Interestingly, after 24 h of treatment of 3, small actin aggregates were observed in the place of linear actin fibers, and the same actin reorganization was also observed in cells treated with another V-ATPase inhibitor, BafA1 (Fig. 3H). These results suggested that the actin disorganization occurs in the cells lacking V-ATPase activity by an indirect mechanism. There have been several reports that V-ATPase subunits B and C are directly bound to actin filaments with high affinity,18) and thus there may be a V-ATPase-dependent actin regulatory mechanism. More importantly, it was reported that yeasts having mutation in V-ATPases subunits E induced actin delocalization,19) suggesting that V-ATPase-dependent acidification of organelles is required for the regulation of the actin cytoskeleton.
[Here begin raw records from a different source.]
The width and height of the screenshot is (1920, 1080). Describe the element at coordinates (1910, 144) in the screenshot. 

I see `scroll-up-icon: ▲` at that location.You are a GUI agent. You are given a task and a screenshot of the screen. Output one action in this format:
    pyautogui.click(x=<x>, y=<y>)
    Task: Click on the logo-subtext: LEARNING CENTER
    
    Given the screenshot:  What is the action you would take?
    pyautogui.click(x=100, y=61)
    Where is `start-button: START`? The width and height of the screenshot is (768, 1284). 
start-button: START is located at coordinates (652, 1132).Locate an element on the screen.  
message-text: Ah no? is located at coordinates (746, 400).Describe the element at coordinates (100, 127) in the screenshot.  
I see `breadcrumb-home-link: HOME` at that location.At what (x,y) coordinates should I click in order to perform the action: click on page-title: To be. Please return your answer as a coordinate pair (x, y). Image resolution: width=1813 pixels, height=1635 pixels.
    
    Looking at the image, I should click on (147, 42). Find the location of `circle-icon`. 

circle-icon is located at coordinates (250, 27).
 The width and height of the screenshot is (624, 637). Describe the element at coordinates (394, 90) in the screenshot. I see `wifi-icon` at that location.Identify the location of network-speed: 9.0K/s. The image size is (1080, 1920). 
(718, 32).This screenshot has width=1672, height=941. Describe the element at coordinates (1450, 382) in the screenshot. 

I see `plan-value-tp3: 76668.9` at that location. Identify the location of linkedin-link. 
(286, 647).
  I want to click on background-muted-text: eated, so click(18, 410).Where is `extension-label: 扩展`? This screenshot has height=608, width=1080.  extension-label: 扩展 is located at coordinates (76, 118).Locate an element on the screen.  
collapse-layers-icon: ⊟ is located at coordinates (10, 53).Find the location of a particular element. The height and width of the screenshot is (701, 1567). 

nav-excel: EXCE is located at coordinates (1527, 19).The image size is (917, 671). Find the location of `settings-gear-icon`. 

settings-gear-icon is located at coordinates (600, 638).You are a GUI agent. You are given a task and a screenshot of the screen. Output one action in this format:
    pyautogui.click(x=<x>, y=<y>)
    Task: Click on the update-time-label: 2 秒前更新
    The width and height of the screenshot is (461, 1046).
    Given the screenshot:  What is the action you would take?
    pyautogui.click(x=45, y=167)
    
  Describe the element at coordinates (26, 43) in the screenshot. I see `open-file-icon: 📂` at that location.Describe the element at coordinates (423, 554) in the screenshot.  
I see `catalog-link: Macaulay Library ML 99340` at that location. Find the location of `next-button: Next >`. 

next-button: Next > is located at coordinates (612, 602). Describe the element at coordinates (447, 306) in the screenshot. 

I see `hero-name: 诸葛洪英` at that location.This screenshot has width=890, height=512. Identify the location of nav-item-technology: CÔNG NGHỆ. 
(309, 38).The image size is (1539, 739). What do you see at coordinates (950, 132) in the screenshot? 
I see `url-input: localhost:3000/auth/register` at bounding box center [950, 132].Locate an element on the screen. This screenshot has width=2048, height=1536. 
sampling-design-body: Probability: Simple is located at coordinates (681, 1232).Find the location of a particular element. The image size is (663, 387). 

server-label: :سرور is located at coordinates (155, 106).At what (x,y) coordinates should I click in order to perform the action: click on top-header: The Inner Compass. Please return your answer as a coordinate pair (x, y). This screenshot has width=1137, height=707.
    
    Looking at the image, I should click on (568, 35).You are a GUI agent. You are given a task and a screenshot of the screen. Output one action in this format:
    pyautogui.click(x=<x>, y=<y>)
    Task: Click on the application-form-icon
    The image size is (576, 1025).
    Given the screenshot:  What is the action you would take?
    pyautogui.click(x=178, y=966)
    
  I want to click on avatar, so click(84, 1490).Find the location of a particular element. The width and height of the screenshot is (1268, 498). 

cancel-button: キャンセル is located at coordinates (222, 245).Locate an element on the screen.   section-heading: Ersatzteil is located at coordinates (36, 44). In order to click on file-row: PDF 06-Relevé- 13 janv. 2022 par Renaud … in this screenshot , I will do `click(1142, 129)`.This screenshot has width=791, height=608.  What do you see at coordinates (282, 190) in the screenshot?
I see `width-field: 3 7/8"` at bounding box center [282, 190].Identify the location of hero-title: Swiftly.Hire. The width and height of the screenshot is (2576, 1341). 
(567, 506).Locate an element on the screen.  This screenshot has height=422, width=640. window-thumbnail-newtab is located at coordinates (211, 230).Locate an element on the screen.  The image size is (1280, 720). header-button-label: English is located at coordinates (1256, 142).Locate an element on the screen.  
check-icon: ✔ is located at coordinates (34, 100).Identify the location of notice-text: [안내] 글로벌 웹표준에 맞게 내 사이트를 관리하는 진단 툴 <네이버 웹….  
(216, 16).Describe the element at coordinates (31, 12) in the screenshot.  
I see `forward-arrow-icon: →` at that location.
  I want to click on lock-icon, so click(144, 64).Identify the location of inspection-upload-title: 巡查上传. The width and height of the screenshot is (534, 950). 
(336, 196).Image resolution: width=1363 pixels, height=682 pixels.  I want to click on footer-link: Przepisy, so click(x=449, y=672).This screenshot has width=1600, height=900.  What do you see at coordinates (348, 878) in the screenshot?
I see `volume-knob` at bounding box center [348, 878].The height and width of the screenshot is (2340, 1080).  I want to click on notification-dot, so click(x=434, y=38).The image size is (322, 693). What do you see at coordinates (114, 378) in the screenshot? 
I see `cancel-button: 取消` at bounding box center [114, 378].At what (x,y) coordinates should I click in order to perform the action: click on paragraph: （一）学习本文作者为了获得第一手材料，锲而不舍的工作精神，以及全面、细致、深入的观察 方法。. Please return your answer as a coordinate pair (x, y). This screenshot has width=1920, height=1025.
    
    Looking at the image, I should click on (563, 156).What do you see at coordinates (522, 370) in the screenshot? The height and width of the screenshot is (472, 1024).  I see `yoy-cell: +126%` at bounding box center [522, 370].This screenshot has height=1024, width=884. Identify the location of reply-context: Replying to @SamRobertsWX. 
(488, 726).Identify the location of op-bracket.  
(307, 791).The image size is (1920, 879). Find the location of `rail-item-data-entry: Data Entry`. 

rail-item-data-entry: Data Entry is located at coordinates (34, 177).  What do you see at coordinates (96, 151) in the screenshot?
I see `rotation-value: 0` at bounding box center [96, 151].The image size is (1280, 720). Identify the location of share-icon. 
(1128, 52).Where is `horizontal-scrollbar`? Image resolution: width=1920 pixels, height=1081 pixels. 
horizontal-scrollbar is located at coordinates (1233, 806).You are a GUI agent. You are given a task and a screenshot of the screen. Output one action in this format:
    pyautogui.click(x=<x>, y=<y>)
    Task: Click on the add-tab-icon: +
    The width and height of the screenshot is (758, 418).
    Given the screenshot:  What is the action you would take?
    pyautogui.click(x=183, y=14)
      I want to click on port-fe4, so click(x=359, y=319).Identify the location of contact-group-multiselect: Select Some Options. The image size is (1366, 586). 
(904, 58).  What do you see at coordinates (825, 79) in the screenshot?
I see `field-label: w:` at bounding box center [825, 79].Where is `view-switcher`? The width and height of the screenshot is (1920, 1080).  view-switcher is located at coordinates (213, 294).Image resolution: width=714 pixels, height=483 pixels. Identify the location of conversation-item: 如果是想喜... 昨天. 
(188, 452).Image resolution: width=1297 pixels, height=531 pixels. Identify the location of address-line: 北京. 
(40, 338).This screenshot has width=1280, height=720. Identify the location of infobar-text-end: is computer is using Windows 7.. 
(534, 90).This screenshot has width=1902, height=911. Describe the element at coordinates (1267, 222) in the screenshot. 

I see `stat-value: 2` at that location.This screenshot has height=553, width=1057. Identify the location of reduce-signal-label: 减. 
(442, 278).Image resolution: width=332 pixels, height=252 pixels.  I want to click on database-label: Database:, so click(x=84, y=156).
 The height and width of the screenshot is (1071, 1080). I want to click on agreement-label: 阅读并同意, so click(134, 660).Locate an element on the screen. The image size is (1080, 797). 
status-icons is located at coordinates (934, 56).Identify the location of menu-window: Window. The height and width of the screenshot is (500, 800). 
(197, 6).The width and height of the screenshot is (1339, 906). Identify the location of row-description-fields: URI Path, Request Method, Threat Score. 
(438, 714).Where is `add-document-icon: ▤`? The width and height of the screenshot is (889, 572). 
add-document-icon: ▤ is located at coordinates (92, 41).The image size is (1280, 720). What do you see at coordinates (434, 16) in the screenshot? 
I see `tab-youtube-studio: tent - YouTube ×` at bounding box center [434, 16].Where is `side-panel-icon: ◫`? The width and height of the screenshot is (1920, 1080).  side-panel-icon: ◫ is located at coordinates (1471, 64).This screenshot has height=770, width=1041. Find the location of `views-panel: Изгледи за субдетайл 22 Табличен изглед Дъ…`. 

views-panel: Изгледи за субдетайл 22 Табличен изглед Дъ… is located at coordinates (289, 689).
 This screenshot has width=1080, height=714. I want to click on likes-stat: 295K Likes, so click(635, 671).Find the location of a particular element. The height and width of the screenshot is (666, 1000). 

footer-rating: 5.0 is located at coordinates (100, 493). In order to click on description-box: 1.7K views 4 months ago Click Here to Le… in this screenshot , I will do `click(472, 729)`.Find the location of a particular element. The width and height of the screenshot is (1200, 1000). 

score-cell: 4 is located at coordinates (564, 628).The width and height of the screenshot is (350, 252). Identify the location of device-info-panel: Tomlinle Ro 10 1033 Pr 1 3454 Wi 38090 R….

Irrespective to LatA inhibited the actin cytoskeleton, the cytotoxicity of LatA was weaker than that of V-ATPase inhibitors, such as BafA1 and IEJL-B.
In this study, we did not investigate the inhibitory activity of compound 4 because it was difficult to purify the enough amounts of compound 4. However, we obtained the almost same results in inhibition of V-ATPase activity in vitro, disappearance of acidic organelles and actin aggregate formation in HeLa cells, and yeast halo assay using the 1 : 1 mixture of sulfonyl IEJLs, compounds 3 and 4 (data not shown), suggesting that IEJL-D also inhibits V-ATPase activity by binding a site similar to the bafilomycin-binding site.
Taken together, our results suggested that the primary target of compound 3 is V-ATPase, and that the inhibition of V-ATPases causes the actin reorganizations in the cells.